* _Work task_: Below are entries. Copy exactly the lines running from the line that holds "Click the 'cut" to the line that holds "This screenshot has width=800, height=499.", with both ends included.

···

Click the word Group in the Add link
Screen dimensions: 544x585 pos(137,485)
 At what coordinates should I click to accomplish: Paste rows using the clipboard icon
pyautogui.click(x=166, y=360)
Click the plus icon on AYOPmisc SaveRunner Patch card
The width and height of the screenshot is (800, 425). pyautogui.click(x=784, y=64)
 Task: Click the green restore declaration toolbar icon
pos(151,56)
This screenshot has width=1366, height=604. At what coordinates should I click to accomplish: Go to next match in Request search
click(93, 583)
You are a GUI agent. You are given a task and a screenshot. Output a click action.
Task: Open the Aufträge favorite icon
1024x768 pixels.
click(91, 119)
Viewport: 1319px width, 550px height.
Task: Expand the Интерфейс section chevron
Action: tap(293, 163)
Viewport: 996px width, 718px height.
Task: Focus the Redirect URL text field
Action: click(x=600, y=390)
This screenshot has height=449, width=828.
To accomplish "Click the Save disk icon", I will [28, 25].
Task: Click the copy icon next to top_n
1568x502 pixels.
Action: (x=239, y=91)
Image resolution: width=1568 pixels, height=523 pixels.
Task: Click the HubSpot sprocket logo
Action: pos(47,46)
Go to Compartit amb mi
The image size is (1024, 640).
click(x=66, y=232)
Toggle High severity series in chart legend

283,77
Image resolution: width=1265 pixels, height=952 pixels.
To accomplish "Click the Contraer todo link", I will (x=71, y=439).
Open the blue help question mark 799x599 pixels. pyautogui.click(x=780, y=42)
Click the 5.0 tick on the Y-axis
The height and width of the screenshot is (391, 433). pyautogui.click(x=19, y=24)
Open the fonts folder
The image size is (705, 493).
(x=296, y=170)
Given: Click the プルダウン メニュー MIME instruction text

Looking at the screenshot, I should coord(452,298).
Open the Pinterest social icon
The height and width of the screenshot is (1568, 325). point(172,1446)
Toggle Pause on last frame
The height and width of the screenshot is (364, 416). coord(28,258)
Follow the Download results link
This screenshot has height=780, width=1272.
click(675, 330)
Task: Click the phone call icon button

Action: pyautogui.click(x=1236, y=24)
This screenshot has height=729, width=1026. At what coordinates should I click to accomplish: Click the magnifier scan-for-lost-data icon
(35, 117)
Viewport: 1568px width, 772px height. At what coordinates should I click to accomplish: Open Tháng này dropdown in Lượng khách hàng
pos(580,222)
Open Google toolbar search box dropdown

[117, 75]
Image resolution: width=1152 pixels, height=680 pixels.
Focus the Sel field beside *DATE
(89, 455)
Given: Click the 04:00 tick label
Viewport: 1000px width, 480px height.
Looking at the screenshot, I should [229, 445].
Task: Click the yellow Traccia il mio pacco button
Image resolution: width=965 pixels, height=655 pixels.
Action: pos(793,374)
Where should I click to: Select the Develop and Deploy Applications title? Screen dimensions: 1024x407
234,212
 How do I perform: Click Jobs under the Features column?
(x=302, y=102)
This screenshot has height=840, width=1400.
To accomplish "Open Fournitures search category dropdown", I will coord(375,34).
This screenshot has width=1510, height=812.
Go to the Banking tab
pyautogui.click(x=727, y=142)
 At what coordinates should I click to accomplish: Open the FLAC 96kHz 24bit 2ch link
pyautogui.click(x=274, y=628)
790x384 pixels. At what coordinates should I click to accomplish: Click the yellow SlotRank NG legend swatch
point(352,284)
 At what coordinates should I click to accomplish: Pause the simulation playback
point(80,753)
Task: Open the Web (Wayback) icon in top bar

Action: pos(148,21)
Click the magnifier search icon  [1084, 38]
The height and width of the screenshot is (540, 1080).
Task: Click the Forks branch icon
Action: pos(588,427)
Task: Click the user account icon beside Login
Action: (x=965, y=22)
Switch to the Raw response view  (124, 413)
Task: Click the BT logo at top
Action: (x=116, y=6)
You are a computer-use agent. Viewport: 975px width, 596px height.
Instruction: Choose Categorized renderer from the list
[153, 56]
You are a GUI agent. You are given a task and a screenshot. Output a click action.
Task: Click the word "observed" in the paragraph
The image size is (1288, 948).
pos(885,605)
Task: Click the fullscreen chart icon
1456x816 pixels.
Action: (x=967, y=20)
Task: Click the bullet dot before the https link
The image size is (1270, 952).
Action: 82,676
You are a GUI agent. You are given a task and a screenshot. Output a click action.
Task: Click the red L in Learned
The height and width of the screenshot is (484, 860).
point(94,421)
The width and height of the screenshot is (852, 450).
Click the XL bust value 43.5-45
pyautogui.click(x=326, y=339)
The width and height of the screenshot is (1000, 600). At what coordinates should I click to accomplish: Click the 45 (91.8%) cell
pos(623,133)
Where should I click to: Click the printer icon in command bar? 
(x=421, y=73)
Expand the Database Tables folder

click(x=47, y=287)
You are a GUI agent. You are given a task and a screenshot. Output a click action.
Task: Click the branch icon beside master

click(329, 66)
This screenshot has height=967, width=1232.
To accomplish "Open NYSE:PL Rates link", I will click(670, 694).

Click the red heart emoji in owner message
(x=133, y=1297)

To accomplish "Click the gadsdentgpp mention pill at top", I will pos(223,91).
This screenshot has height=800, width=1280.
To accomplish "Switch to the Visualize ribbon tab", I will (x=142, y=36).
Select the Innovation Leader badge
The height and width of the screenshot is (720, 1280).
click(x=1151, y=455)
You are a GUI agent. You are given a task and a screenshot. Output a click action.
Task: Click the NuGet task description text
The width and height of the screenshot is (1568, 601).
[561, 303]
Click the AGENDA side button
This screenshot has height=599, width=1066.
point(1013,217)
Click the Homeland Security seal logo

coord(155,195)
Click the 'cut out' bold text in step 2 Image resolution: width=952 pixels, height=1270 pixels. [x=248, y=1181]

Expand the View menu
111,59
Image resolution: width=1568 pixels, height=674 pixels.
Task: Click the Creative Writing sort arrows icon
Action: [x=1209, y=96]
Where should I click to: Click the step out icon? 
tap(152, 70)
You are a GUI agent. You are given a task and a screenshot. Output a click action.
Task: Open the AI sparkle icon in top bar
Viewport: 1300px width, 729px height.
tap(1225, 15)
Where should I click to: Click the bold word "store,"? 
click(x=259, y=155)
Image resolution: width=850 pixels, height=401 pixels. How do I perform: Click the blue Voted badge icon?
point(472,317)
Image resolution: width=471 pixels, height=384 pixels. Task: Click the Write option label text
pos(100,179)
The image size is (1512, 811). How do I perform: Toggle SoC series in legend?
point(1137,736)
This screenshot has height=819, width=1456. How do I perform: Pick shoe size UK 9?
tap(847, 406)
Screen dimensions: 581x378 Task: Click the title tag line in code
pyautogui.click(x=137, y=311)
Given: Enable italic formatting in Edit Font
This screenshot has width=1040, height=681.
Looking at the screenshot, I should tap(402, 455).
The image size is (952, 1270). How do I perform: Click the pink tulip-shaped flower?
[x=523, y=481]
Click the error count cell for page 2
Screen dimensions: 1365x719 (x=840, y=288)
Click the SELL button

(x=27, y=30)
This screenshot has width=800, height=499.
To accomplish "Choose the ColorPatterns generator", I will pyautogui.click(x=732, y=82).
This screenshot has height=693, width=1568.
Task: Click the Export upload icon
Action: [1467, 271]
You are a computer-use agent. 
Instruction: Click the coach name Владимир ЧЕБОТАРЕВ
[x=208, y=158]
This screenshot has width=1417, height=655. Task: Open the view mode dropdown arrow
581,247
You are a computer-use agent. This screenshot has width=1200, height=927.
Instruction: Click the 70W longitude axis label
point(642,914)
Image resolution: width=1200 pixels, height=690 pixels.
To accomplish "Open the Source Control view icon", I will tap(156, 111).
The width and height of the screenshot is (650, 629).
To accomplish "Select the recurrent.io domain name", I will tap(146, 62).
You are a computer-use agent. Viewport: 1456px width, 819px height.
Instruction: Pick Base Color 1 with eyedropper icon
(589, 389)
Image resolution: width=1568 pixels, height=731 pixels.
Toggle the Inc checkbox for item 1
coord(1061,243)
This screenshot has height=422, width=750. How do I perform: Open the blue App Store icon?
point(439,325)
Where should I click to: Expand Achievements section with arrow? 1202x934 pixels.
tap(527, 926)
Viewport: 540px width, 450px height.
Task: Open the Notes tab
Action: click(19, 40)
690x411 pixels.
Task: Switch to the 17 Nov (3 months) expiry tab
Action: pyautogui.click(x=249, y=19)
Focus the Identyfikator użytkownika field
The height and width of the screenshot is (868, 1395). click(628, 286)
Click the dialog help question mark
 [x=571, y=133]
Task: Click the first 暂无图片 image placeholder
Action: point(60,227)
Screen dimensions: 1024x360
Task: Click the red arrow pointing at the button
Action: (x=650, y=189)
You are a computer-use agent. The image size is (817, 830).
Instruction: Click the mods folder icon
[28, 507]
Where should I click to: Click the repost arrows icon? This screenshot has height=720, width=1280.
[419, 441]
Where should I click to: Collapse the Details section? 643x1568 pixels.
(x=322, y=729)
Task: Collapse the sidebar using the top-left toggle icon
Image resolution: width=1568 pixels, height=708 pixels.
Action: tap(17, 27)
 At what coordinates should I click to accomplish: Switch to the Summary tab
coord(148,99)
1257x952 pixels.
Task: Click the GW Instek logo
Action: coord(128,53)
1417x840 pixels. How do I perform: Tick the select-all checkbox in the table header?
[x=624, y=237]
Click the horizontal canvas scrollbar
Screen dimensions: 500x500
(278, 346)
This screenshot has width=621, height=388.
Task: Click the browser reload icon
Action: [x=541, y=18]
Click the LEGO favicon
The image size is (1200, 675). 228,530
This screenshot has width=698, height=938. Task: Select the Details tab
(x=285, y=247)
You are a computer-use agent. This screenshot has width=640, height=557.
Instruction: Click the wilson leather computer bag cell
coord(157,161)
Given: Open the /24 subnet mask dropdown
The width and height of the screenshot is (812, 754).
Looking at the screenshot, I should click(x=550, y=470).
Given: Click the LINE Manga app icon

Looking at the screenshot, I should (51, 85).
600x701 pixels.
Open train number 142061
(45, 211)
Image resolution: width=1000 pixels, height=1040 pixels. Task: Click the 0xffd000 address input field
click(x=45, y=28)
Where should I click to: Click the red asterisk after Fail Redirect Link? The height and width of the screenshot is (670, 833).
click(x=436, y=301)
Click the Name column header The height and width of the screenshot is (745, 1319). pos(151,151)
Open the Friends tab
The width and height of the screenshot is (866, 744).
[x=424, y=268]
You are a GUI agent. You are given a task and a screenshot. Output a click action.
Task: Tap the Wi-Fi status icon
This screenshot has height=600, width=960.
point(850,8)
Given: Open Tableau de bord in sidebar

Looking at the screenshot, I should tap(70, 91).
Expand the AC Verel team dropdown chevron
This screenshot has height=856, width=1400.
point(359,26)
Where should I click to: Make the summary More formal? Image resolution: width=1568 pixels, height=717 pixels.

···

* _Response box_:
Click the 'cut out' bold text in step 2 Image resolution: width=952 pixels, height=1270 pixels. [x=248, y=1181]

Expand the View menu
111,59
Image resolution: width=1568 pixels, height=674 pixels.
Task: Click the Creative Writing sort arrows icon
Action: [x=1209, y=96]
Where should I click to: Click the step out icon? 
tap(152, 70)
You are a GUI agent. You are given a task and a screenshot. Output a click action.
Task: Open the AI sparkle icon in top bar
Viewport: 1300px width, 729px height.
tap(1225, 15)
Where should I click to: Click the bold word "store,"? 
click(x=259, y=155)
Image resolution: width=850 pixels, height=401 pixels. How do I perform: Click the blue Voted badge icon?
point(472,317)
Image resolution: width=471 pixels, height=384 pixels. Task: Click the Write option label text
pos(100,179)
The image size is (1512, 811). How do I perform: Toggle SoC series in legend?
point(1137,736)
This screenshot has height=819, width=1456. How do I perform: Pick shoe size UK 9?
tap(847, 406)
Screen dimensions: 581x378 Task: Click the title tag line in code
pyautogui.click(x=137, y=311)
Given: Enable italic formatting in Edit Font
This screenshot has width=1040, height=681.
Looking at the screenshot, I should tap(402, 455).
The image size is (952, 1270). How do I perform: Click the pink tulip-shaped flower?
[x=523, y=481]
Click the error count cell for page 2
Screen dimensions: 1365x719 (x=840, y=288)
Click the SELL button

(x=27, y=30)
This screenshot has width=800, height=499.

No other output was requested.